18 of 309 comments (clear)

  1. Why? by Anonymous Coward · · Score: 4, Insightful

    any Web programming language, and its associated ecosystem, must have some way of storing a program for offline use

    So what's the point of this being a "Web" language? Why not just keep downloading apps like we always have?

    1. Re:Why? by putaro · · Score: 5, Informative

      Those do exist, for example Google Web Toolkit (GWT) which spits out Javascript and HTML from Java code that you write and manages the communications between the Javascript in the web page and the Java code running on the server.
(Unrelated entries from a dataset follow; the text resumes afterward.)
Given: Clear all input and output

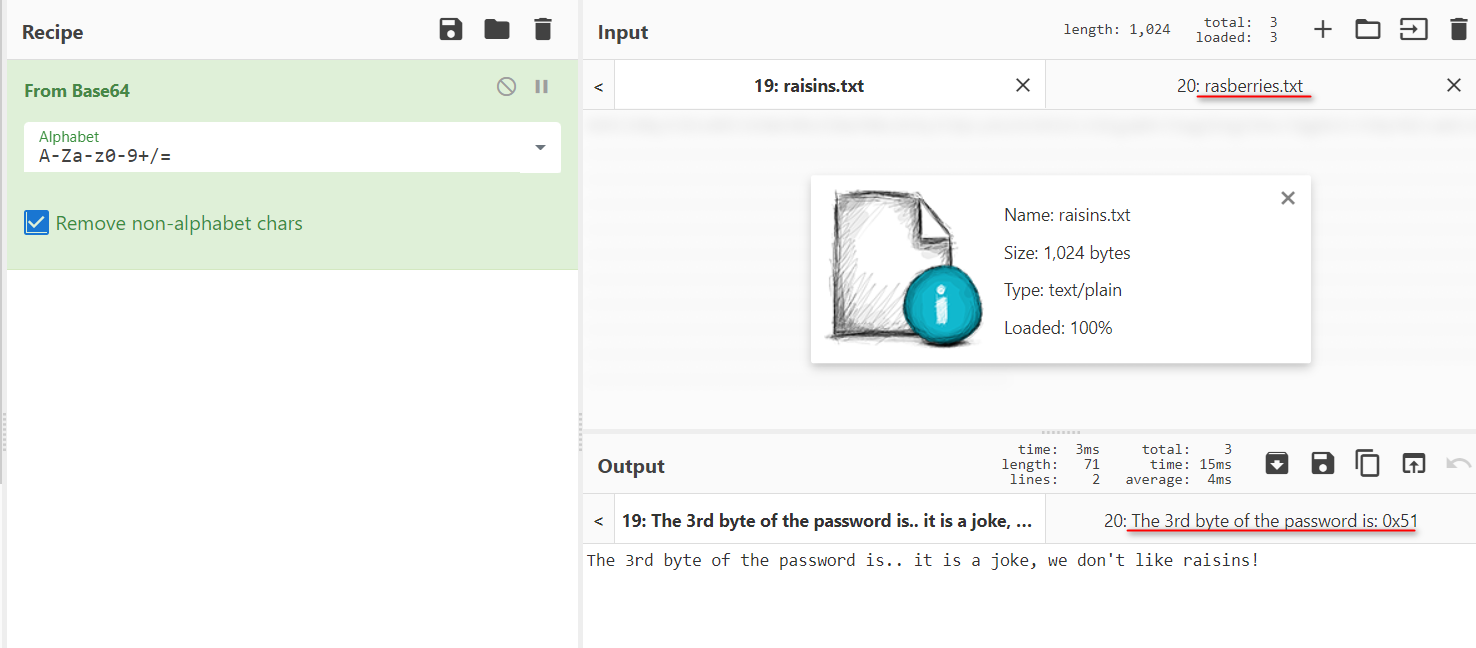Looking at the screenshot, I should 1459,30.
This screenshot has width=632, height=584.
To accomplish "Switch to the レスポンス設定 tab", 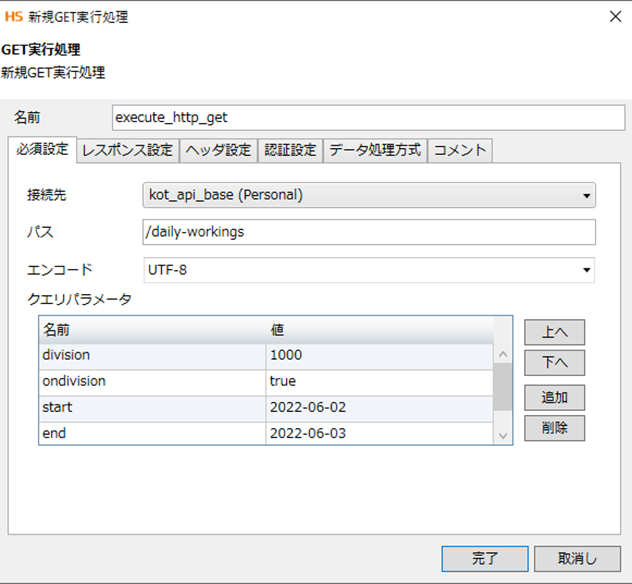I will [x=127, y=151].
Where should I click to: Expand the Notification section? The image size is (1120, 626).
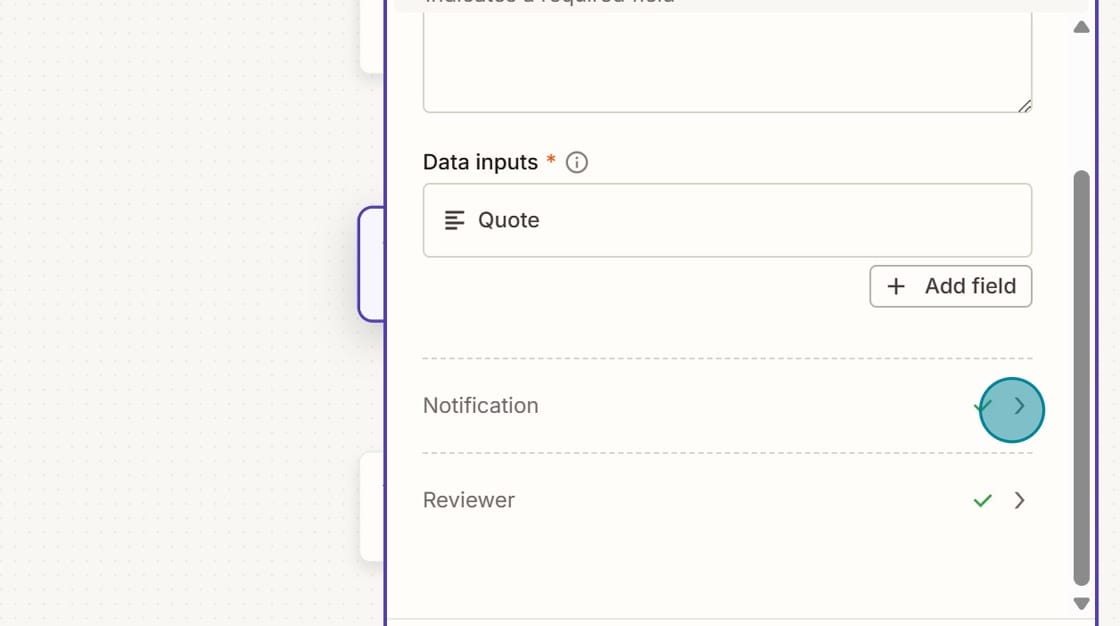click(1018, 408)
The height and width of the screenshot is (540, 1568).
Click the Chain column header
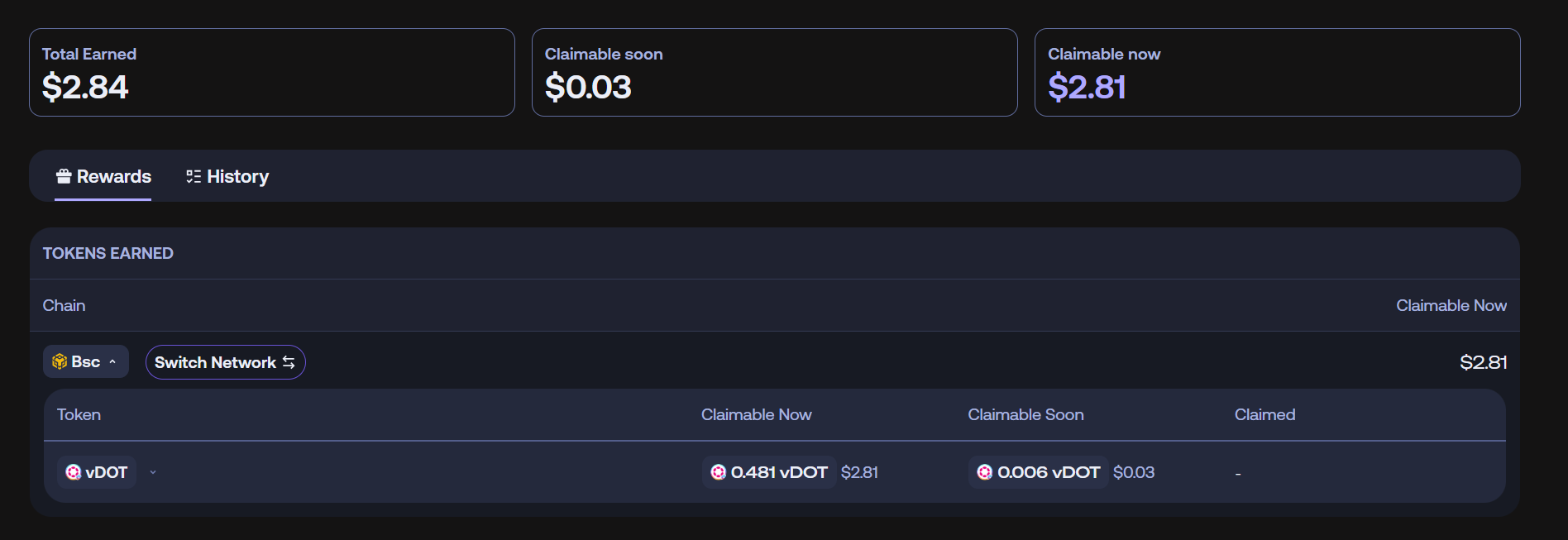(64, 305)
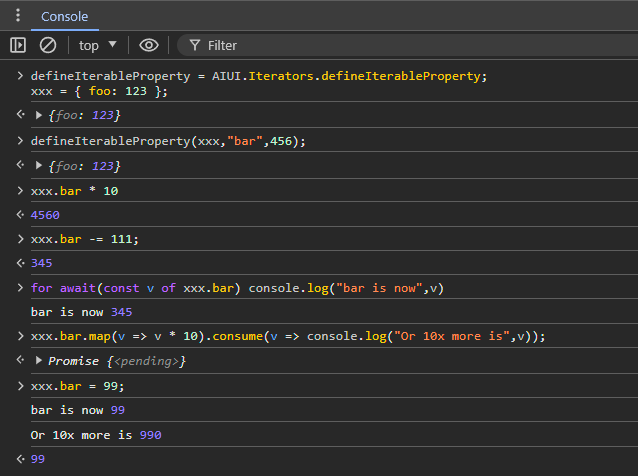Screen dimensions: 638x476
Task: Click the 'Or 10x more is 990' log line
Action: [x=96, y=435]

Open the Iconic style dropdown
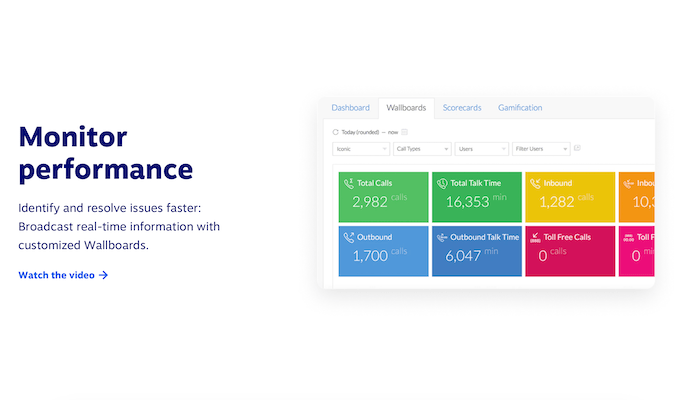[361, 149]
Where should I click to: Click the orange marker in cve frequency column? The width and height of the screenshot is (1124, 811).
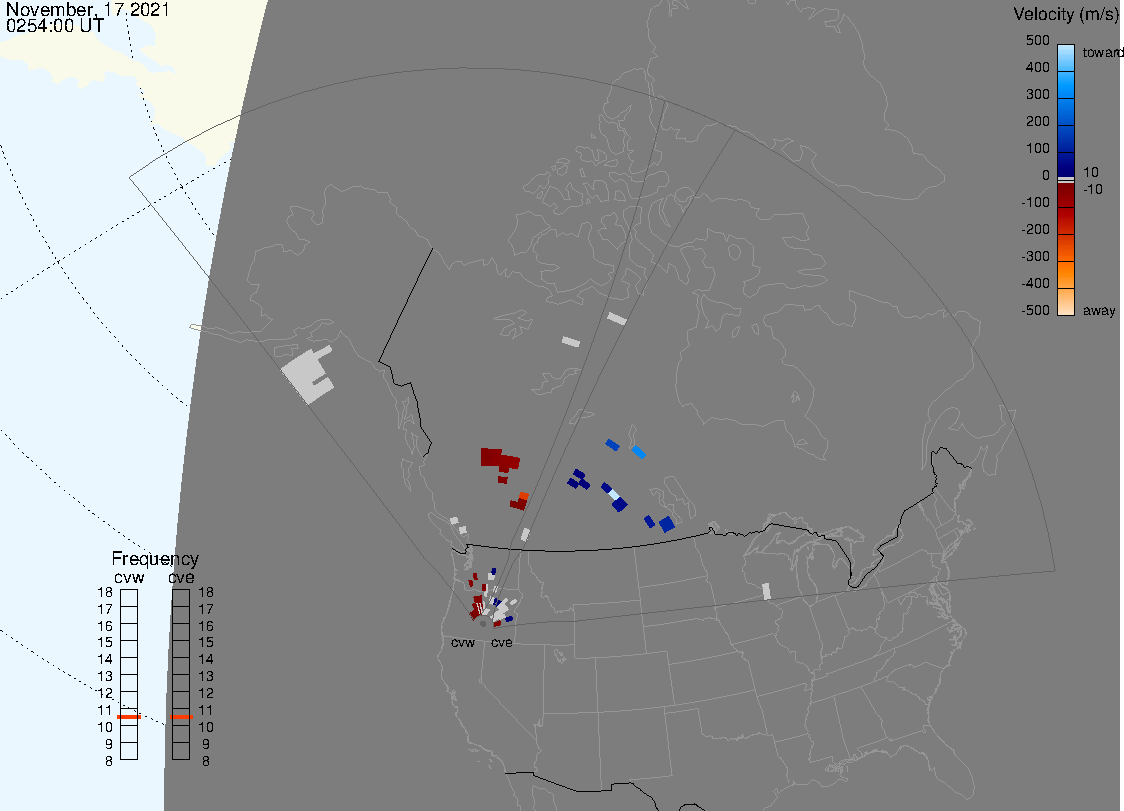tap(181, 717)
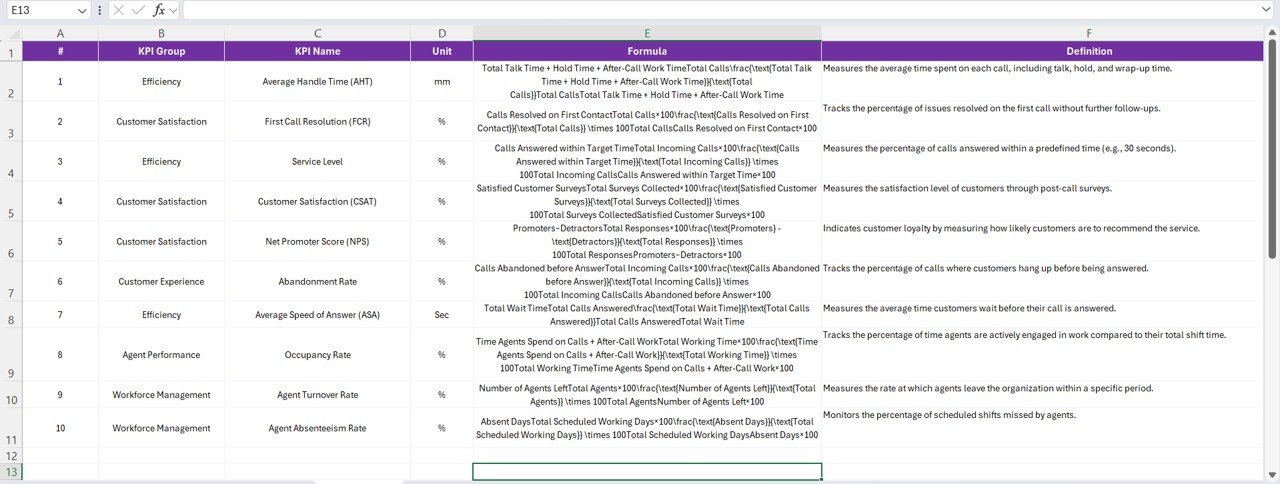Select row 13 header
The width and height of the screenshot is (1280, 484).
pyautogui.click(x=11, y=471)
There are difficulties, though, because Javascript and HTML are really kind of sucky for running GUIs and it takes tweaking to get everything looking good in every browser.

      Personally, I think that running complex applications inside the browser is just plain stupid but it keeps on getting pushed at us.

    2. Re:Why? by jythie · · Score: 5, Insightful

      Because developing new languages and ecosystems is fun, sexy, and gets you attention. Working in old fuddy languages with rich existing support requires reading books and bowing to other people who have already figured problems out. Bad for the ego.

    3. Re: Why? by jd2112 · · Score: 4, Funny

      The API of the current version is quite large, but the next release will be smaller. By version 2.0 they expect to have it down to a few pages.

      --
      Any insufficiently advanced magic is indistinguishable from technology.
    4. Re:Why? by Chris+Mattern · · Score: 3, Funny

      Note that Gilad Bracha is working on Newspeak, which will probably be as close to an ideal web language as one could hope for - once it's finished - and not only in the matter of containment.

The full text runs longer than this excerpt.